• [Exercise] Rewrite the material below, substituting "drop-down" for every occurrence of "dropdown" and leaving everything else unchanged.

• [Data shown]
┄┄┄┄┄┄

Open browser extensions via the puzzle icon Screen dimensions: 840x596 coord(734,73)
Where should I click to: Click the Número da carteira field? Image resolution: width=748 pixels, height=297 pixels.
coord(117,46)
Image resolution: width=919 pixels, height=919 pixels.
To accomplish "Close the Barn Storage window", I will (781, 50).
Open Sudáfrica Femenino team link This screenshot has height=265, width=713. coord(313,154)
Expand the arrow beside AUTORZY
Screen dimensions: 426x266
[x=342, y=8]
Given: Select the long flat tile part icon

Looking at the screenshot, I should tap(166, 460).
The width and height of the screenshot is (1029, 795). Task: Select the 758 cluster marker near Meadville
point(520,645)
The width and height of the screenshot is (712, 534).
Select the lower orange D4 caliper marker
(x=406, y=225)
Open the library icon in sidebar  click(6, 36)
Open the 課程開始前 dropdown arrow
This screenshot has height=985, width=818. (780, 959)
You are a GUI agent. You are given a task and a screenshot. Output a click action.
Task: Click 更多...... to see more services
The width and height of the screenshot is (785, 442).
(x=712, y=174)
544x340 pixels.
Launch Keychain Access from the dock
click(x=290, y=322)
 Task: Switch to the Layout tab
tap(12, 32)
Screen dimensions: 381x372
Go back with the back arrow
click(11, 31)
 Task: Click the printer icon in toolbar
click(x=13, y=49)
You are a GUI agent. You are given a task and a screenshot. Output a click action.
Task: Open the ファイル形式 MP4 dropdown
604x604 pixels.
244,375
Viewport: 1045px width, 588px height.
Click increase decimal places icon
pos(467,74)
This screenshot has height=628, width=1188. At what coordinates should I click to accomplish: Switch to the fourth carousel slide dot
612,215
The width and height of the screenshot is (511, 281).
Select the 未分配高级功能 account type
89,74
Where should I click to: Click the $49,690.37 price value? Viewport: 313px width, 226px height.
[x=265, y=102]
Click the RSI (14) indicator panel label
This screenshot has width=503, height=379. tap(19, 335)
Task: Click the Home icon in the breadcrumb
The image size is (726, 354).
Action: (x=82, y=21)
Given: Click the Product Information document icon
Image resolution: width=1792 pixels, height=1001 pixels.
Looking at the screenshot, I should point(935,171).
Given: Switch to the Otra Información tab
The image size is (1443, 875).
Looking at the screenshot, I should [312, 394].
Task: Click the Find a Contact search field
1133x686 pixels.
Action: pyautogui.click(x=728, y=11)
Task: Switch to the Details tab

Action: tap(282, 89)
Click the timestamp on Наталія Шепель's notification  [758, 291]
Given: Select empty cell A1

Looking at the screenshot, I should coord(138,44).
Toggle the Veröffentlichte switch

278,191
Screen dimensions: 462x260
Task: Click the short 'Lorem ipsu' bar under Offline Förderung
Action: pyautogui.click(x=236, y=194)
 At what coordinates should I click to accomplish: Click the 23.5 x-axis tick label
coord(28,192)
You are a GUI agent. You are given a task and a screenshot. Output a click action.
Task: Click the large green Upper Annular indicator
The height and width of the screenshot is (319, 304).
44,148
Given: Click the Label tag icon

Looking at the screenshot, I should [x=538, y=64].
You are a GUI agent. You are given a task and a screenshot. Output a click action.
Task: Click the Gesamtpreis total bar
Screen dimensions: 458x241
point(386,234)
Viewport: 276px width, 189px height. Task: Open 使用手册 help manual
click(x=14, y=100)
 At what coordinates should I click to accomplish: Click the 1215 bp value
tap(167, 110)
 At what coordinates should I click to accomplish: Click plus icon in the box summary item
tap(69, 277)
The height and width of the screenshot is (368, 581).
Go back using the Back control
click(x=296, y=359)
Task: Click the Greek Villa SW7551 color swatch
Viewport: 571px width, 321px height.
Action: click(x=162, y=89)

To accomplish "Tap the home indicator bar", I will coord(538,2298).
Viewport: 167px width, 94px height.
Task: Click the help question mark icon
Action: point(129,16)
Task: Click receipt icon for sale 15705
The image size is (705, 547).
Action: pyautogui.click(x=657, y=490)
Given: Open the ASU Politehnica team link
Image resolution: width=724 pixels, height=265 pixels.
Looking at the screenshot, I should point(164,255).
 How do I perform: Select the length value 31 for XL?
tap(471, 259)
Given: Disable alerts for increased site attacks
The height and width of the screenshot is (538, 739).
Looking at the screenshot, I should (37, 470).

┄┄┄┄┄┄

• [Exercise result]
Open browser extensions via the puzzle icon Screen dimensions: 840x596 coord(734,73)
Where should I click to: Click the Número da carteira field? Image resolution: width=748 pixels, height=297 pixels.
coord(117,46)
Image resolution: width=919 pixels, height=919 pixels.
To accomplish "Close the Barn Storage window", I will (781, 50).
Open Sudáfrica Femenino team link This screenshot has height=265, width=713. coord(313,154)
Expand the arrow beside AUTORZY
Screen dimensions: 426x266
[x=342, y=8]
Given: Select the long flat tile part icon

Looking at the screenshot, I should tap(166, 460).
The width and height of the screenshot is (1029, 795). Task: Select the 758 cluster marker near Meadville
point(520,645)
The width and height of the screenshot is (712, 534).
Select the lower orange D4 caliper marker
(x=406, y=225)
Open the library icon in sidebar  click(6, 36)
Open the 課程開始前 drop-down arrow
This screenshot has height=985, width=818. (780, 959)
You are a GUI agent. You are given a task and a screenshot. Output a click action.
Task: Click 更多...... to see more services
The width and height of the screenshot is (785, 442).
(x=712, y=174)
544x340 pixels.
Launch Keychain Access from the dock
click(x=290, y=322)
 Task: Switch to the Layout tab
tap(12, 32)
Screen dimensions: 381x372
Go back with the back arrow
click(11, 31)
 Task: Click the printer icon in toolbar
click(x=13, y=49)
You are a GUI agent. You are given a task and a screenshot. Output a click action.
Task: Open the ファイル形式 MP4 drop-down
604x604 pixels.
244,375
Viewport: 1045px width, 588px height.
Click increase decimal places icon
pos(467,74)
This screenshot has height=628, width=1188. At what coordinates should I click to accomplish: Switch to the fourth carousel slide dot
612,215
The width and height of the screenshot is (511, 281).
Select the 未分配高级功能 account type
89,74
Where should I click to: Click the $49,690.37 price value? Viewport: 313px width, 226px height.
[x=265, y=102]
Click the RSI (14) indicator panel label
This screenshot has width=503, height=379. tap(19, 335)
Task: Click the Home icon in the breadcrumb
The image size is (726, 354).
Action: (x=82, y=21)
Given: Click the Product Information document icon
Image resolution: width=1792 pixels, height=1001 pixels.
Looking at the screenshot, I should point(935,171).
Given: Switch to the Otra Información tab
The image size is (1443, 875).
Looking at the screenshot, I should [312, 394].
Task: Click the Find a Contact search field
1133x686 pixels.
Action: pyautogui.click(x=728, y=11)
Task: Switch to the Details tab

Action: tap(282, 89)
Click the timestamp on Наталія Шепель's notification  [758, 291]
Given: Select empty cell A1

Looking at the screenshot, I should coord(138,44).
Toggle the Veröffentlichte switch

278,191
Screen dimensions: 462x260
Task: Click the short 'Lorem ipsu' bar under Offline Förderung
Action: pyautogui.click(x=236, y=194)
 At what coordinates should I click to accomplish: Click the 23.5 x-axis tick label
coord(28,192)
You are a GUI agent. You are given a task and a screenshot. Output a click action.
Task: Click the large green Upper Annular indicator
The height and width of the screenshot is (319, 304).
44,148
Given: Click the Label tag icon

Looking at the screenshot, I should [x=538, y=64].
You are a GUI agent. You are given a task and a screenshot. Output a click action.
Task: Click the Gesamtpreis total bar
Screen dimensions: 458x241
point(386,234)
Viewport: 276px width, 189px height. Task: Open 使用手册 help manual
click(x=14, y=100)
 At what coordinates should I click to accomplish: Click the 1215 bp value
tap(167, 110)
 At what coordinates should I click to accomplish: Click plus icon in the box summary item
tap(69, 277)
The height and width of the screenshot is (368, 581).
Go back using the Back control
click(x=296, y=359)
Task: Click the Greek Villa SW7551 color swatch
Viewport: 571px width, 321px height.
Action: click(x=162, y=89)

To accomplish "Tap the home indicator bar", I will coord(538,2298).
Viewport: 167px width, 94px height.
Task: Click the help question mark icon
Action: point(129,16)
Task: Click receipt icon for sale 15705
The image size is (705, 547).
Action: pyautogui.click(x=657, y=490)
Given: Open the ASU Politehnica team link
Image resolution: width=724 pixels, height=265 pixels.
Looking at the screenshot, I should point(164,255).
 How do I perform: Select the length value 31 for XL?
tap(471, 259)
Given: Disable alerts for increased site attacks
The height and width of the screenshot is (538, 739).
Looking at the screenshot, I should (37, 470).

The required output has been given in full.